# WHAT TO DO
Rewrite the lines below, replacing each instance of "screenshot" with "screen capture" and changing nothing else. Leave the pictures out of your answer.

[Items listed in a dataset]
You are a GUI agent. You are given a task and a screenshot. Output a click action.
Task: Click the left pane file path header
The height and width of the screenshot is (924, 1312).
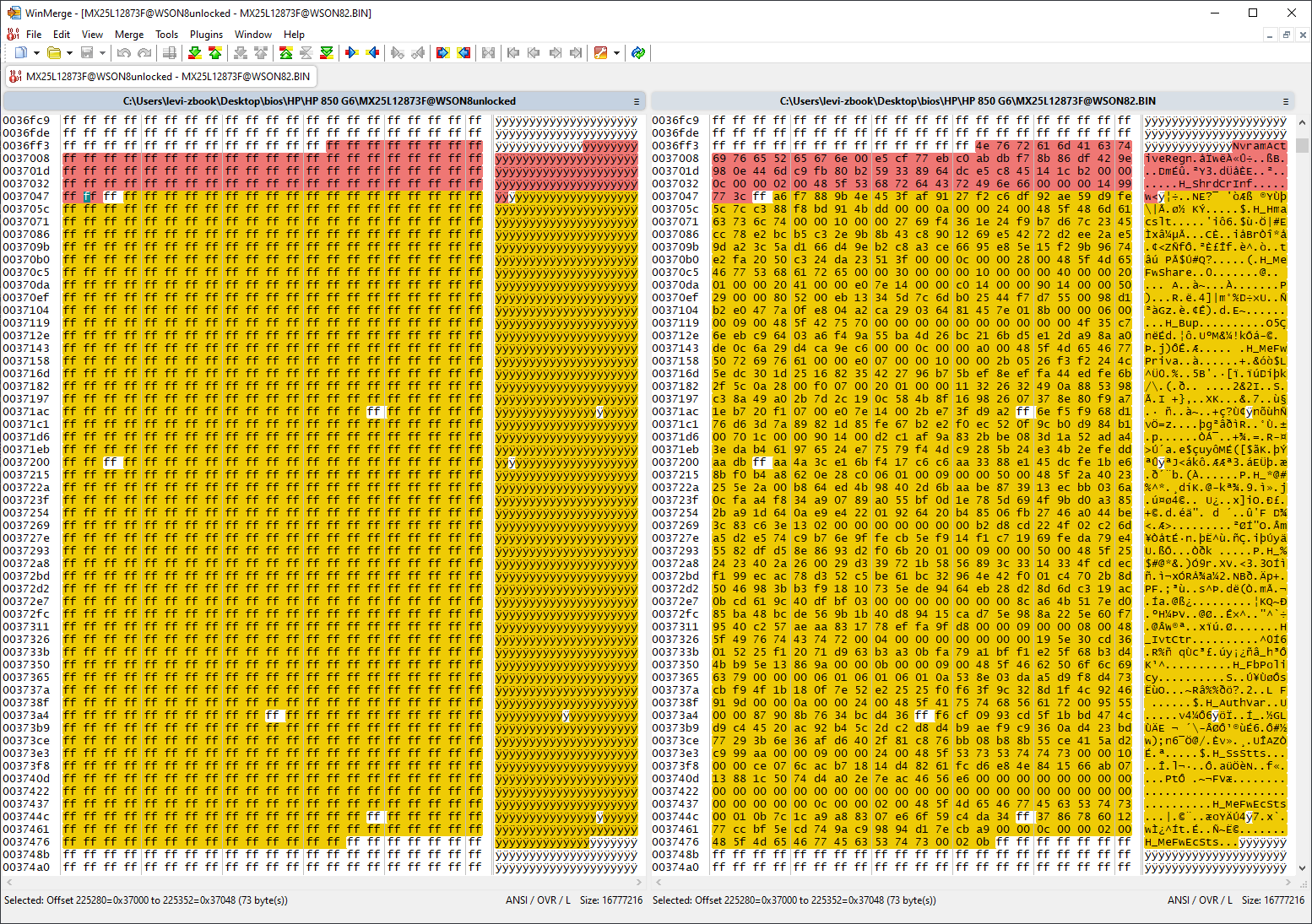(319, 101)
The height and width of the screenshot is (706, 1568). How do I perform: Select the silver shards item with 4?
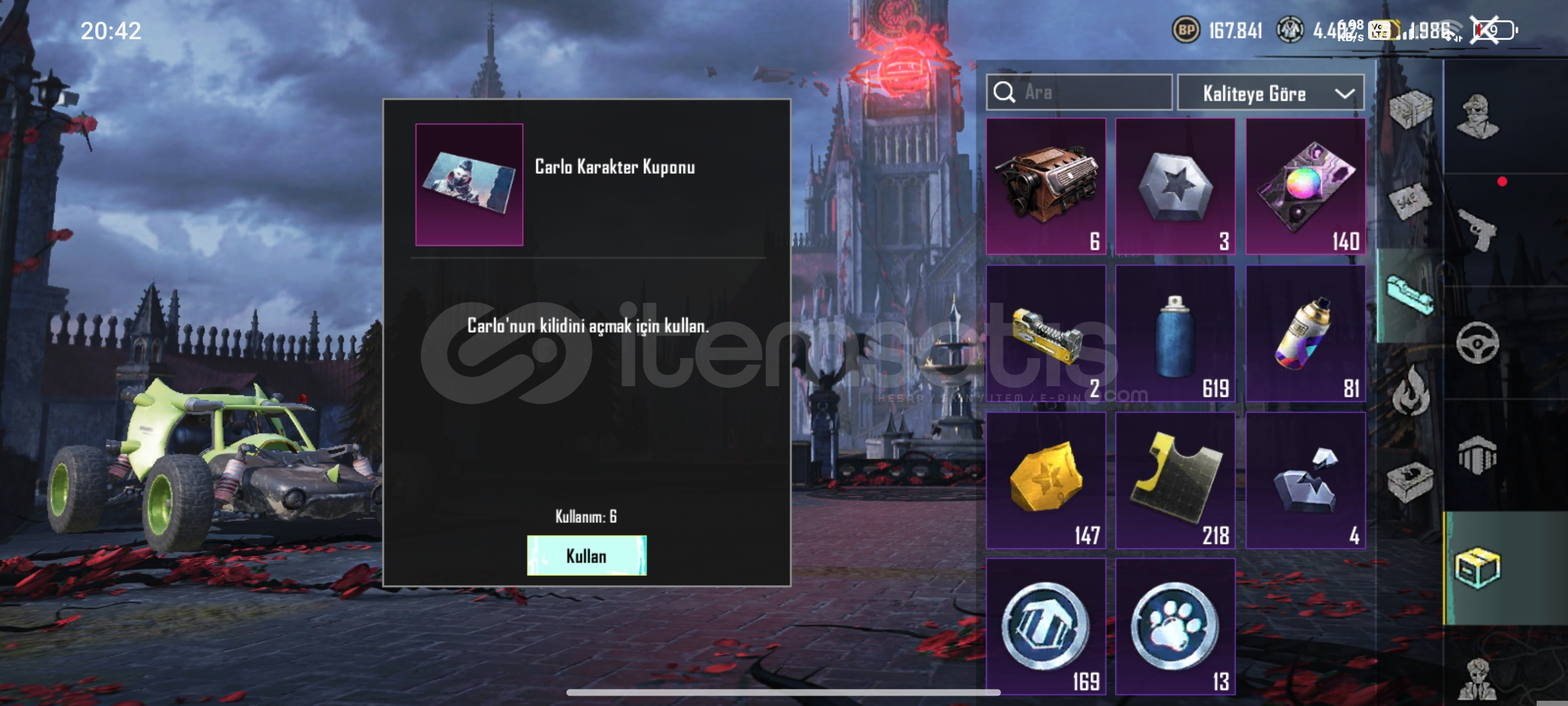tap(1305, 480)
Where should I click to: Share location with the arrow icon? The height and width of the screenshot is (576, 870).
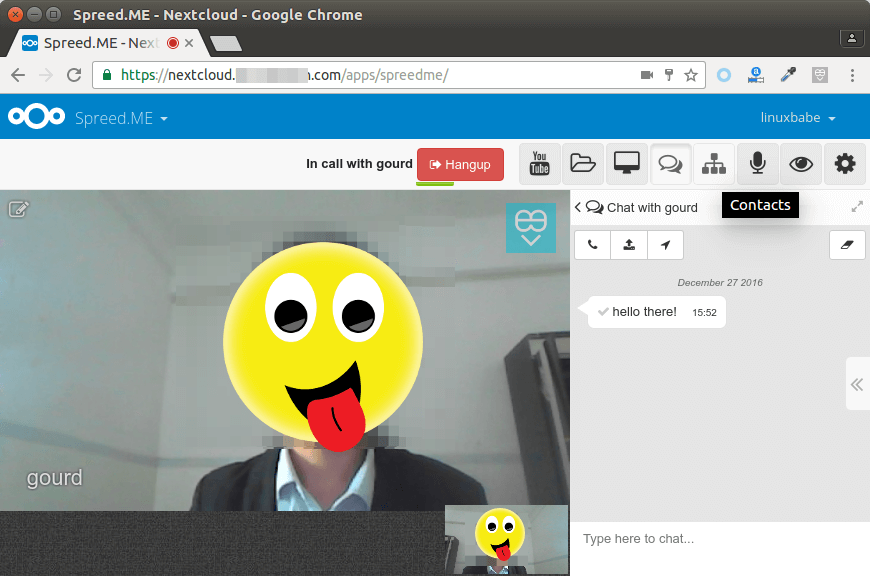(x=665, y=245)
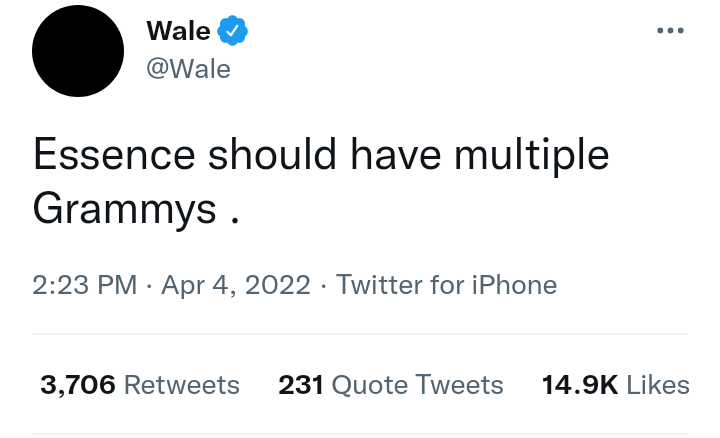
Task: Click the Apr 4, 2022 date
Action: (x=234, y=285)
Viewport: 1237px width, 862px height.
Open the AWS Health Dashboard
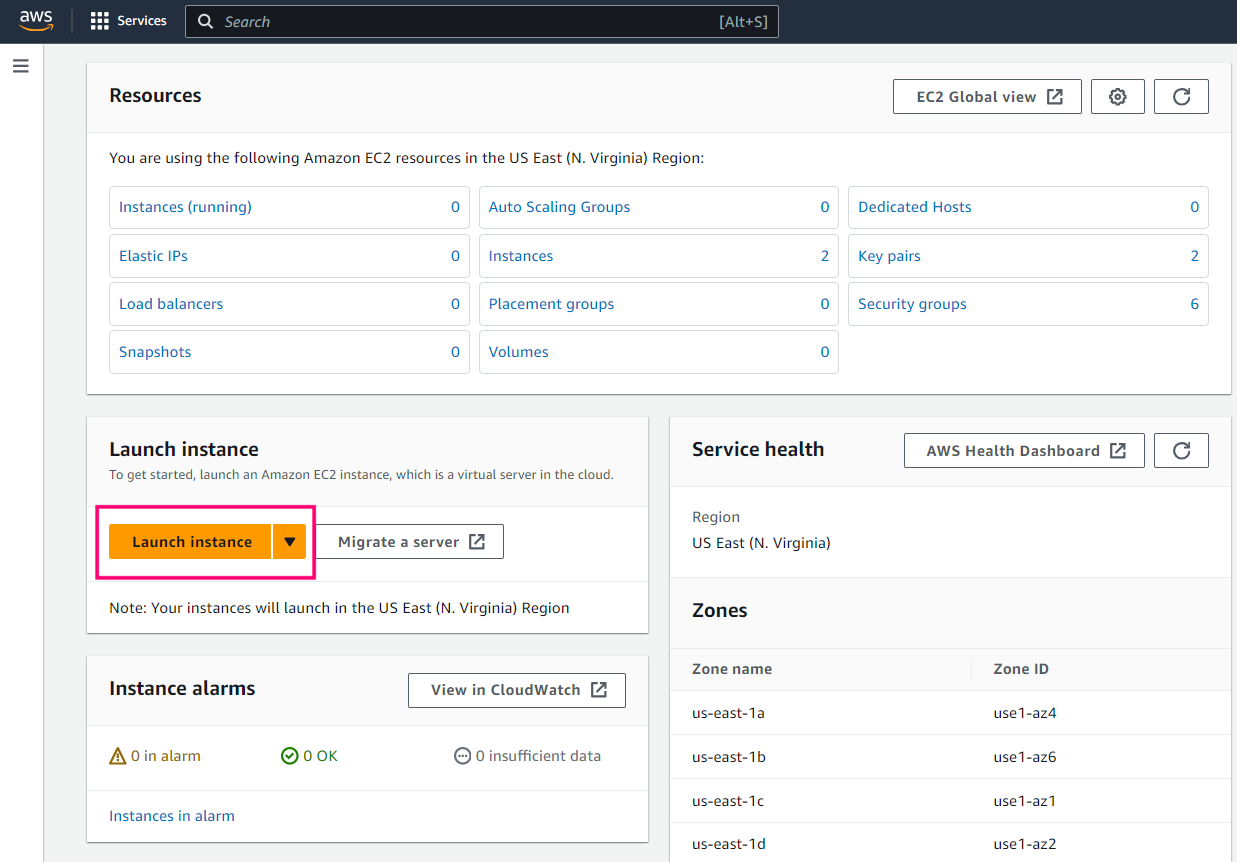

# RESPONSE TO THIS EXERCISE
You are a GUI agent. You are given a task and a screen capture. Output a click action.
Task: Click the left pane file path header
The height and width of the screen capture is (924, 1312).
(319, 101)
The height and width of the screen capture is (706, 1568). How do I perform: Select the silver shards item with 4?
tap(1305, 480)
Where should I click to: Share location with the arrow icon? The height and width of the screen capture is (576, 870).
(x=665, y=245)
Task: Click the Apr 4, 2022 date
Action: (x=234, y=285)
Viewport: 1237px width, 862px height.
Open the AWS Health Dashboard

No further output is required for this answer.